**Task description**
Please find every line in the listing below that contains the word "dropdown", and copy each of those lines. Case counts, so match only that exact capitalization.

▶

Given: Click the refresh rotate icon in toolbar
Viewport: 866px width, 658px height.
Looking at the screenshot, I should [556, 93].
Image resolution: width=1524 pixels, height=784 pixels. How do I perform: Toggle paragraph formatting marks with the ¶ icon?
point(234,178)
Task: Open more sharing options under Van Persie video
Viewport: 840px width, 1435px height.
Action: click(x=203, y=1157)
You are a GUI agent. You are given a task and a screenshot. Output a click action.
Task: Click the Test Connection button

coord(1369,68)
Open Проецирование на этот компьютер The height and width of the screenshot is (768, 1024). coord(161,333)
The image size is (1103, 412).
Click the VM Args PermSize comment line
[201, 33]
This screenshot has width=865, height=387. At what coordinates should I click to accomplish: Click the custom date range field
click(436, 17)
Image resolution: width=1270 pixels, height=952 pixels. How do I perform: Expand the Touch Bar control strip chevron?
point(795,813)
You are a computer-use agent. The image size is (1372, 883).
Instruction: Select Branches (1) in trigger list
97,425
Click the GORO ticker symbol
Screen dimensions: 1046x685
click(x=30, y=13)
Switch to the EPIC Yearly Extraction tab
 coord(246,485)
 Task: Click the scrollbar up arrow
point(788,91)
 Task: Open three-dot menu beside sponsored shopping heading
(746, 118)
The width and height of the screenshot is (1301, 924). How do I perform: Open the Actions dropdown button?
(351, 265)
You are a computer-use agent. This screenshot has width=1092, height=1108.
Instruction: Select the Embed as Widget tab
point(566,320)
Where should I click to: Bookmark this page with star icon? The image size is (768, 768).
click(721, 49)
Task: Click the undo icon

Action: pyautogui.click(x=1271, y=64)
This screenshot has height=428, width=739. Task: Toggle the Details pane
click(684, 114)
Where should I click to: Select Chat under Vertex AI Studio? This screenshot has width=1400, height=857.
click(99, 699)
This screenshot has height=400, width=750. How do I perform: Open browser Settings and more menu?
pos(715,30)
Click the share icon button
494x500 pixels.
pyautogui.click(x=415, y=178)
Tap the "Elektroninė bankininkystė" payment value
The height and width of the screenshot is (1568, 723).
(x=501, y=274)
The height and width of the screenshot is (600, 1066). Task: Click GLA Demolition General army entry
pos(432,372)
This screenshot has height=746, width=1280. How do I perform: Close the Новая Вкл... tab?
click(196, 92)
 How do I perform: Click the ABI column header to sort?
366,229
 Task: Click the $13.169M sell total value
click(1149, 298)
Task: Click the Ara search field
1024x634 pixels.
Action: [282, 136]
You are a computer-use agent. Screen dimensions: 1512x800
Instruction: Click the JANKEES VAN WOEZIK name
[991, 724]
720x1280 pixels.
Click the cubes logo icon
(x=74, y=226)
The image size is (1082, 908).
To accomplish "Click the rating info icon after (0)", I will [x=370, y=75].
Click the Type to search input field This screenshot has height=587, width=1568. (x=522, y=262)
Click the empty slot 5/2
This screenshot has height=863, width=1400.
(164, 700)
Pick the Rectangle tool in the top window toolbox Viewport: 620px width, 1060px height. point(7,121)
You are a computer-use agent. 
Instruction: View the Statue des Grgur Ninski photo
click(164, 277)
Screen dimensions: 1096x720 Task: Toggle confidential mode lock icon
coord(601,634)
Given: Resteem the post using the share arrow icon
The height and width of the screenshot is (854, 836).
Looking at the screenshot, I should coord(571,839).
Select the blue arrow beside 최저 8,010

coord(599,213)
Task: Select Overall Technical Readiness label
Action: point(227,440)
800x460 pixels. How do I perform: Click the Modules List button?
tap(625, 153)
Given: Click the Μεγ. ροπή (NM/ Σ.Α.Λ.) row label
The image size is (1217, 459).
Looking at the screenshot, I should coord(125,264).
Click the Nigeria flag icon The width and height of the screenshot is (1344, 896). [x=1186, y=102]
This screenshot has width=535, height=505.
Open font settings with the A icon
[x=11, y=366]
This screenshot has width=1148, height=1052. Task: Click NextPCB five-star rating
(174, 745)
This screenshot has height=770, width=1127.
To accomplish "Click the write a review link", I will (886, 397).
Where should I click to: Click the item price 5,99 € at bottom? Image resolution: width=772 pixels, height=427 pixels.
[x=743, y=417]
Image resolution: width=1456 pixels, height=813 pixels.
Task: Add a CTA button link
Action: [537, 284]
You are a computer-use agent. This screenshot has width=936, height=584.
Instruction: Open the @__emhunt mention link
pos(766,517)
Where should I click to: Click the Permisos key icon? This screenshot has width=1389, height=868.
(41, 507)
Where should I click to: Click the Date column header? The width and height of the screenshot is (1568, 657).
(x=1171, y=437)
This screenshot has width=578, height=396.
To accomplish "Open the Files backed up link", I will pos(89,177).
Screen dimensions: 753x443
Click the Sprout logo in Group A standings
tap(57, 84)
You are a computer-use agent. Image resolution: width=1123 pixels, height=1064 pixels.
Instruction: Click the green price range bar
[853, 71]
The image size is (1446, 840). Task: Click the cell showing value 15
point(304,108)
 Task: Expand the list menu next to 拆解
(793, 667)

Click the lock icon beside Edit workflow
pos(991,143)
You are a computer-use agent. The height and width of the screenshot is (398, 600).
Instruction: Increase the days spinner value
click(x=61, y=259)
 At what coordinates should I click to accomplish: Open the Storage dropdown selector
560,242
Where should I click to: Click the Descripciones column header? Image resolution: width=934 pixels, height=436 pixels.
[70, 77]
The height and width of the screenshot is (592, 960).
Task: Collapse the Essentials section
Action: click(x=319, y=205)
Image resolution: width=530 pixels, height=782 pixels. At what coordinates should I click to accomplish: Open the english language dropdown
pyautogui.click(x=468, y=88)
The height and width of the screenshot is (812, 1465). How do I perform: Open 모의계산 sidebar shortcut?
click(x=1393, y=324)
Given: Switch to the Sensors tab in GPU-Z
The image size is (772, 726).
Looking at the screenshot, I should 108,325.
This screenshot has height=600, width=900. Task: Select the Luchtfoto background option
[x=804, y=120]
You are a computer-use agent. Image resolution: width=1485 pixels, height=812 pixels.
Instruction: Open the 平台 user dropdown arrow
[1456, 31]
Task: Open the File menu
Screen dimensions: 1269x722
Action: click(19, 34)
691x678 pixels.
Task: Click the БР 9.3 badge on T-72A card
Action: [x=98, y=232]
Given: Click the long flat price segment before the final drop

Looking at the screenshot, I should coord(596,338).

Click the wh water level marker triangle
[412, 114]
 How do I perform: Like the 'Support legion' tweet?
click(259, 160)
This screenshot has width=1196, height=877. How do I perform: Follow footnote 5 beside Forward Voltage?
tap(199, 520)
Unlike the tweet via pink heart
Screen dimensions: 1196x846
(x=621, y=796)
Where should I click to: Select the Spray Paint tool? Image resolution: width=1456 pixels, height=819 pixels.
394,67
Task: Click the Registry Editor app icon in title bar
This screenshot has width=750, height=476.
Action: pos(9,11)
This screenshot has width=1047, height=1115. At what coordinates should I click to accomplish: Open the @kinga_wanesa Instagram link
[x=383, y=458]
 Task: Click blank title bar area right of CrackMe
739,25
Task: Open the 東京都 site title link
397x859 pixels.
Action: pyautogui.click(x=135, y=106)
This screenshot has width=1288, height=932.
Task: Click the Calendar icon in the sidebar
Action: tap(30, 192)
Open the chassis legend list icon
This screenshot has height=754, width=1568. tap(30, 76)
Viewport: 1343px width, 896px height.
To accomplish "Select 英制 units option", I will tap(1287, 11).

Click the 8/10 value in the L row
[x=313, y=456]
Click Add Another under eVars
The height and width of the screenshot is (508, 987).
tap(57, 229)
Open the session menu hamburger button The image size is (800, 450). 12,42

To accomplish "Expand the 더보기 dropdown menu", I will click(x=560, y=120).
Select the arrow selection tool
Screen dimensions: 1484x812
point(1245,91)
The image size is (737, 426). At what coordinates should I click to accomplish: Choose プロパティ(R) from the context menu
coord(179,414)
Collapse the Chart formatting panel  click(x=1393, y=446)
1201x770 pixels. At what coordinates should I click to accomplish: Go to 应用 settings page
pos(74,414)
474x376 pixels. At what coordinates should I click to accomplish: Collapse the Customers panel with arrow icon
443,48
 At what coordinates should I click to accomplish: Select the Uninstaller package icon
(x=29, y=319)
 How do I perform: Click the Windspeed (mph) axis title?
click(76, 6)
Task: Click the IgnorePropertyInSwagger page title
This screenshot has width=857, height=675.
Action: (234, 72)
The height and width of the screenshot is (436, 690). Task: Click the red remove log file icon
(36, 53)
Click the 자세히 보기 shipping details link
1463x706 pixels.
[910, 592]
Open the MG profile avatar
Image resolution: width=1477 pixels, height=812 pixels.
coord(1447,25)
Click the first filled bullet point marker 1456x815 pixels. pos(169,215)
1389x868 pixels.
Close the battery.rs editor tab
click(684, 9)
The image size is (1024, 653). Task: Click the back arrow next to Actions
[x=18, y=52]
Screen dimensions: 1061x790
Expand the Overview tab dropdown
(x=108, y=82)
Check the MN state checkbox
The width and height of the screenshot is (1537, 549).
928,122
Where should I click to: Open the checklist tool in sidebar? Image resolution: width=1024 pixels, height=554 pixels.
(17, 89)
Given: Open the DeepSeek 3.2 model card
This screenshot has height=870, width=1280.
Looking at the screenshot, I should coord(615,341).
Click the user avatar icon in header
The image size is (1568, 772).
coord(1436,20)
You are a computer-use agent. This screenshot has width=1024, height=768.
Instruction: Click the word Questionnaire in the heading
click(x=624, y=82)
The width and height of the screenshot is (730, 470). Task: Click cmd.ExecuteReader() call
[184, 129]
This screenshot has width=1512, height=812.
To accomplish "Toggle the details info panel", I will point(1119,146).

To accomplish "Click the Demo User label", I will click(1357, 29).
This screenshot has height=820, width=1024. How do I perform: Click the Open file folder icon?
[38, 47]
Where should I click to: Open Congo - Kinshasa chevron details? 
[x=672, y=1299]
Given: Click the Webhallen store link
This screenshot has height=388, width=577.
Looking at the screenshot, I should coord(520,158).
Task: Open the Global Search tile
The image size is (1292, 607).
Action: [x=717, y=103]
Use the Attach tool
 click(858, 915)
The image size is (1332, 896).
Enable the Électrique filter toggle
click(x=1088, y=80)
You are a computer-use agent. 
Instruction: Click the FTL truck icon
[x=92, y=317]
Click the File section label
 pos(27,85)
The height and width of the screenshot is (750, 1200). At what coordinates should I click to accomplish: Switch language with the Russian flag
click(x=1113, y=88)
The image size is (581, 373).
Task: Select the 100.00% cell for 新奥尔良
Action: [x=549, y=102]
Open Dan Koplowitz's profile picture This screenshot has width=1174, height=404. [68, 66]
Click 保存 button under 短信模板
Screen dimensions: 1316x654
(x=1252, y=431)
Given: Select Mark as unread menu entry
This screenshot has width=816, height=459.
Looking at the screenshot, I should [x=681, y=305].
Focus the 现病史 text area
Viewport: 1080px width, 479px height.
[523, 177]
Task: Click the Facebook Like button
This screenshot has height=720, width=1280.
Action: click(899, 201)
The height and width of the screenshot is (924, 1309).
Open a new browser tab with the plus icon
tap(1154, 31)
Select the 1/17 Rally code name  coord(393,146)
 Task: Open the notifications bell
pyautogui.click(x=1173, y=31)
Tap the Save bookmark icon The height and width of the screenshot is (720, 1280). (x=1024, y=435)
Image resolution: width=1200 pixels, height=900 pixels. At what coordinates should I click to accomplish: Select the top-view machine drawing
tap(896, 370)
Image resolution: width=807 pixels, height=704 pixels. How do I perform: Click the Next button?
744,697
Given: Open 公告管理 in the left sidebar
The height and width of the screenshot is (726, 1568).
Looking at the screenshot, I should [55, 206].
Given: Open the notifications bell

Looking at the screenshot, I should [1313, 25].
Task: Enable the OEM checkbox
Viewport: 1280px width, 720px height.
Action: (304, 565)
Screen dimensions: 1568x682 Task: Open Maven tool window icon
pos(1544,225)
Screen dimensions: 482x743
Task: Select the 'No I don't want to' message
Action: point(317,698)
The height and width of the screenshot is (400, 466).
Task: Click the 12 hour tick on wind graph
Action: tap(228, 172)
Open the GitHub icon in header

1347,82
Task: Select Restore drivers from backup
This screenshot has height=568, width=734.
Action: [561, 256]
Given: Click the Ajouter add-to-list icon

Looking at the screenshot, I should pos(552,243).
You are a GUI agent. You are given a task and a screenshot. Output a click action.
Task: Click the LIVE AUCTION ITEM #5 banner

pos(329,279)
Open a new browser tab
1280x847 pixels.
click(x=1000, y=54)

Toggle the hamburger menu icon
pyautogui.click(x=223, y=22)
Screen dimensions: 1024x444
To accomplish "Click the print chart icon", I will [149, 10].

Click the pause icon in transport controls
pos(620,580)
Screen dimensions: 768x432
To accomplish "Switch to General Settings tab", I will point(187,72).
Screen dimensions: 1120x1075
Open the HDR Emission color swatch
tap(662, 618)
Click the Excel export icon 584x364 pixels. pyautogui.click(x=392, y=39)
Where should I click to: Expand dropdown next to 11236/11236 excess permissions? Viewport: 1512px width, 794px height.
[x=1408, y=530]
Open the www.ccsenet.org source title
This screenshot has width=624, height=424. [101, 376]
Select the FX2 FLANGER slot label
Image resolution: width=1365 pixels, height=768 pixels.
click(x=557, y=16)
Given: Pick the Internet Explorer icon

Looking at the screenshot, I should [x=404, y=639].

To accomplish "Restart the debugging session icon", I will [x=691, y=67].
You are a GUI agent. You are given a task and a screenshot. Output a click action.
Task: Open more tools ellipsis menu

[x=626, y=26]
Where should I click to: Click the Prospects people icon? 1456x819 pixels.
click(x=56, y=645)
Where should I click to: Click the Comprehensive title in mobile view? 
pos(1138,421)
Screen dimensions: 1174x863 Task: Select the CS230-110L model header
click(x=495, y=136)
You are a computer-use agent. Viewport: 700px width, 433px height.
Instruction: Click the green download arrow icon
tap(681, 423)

◀

**Answer to this exercise**
The width and height of the screenshot is (1301, 924). How do I perform: Open the Actions dropdown button?
 At what coordinates should I click to accomplish: Open the Storage dropdown selector
Image resolution: width=530 pixels, height=782 pixels. At what coordinates should I click to accomplish: Open the english language dropdown
Instruction: Open the 平台 user dropdown arrow
To accomplish "Expand the 더보기 dropdown menu", I will click(x=560, y=120).
Expand the Overview tab dropdown
Where should I click to: Expand dropdown next to 11236/11236 excess permissions? Viewport: 1512px width, 794px height.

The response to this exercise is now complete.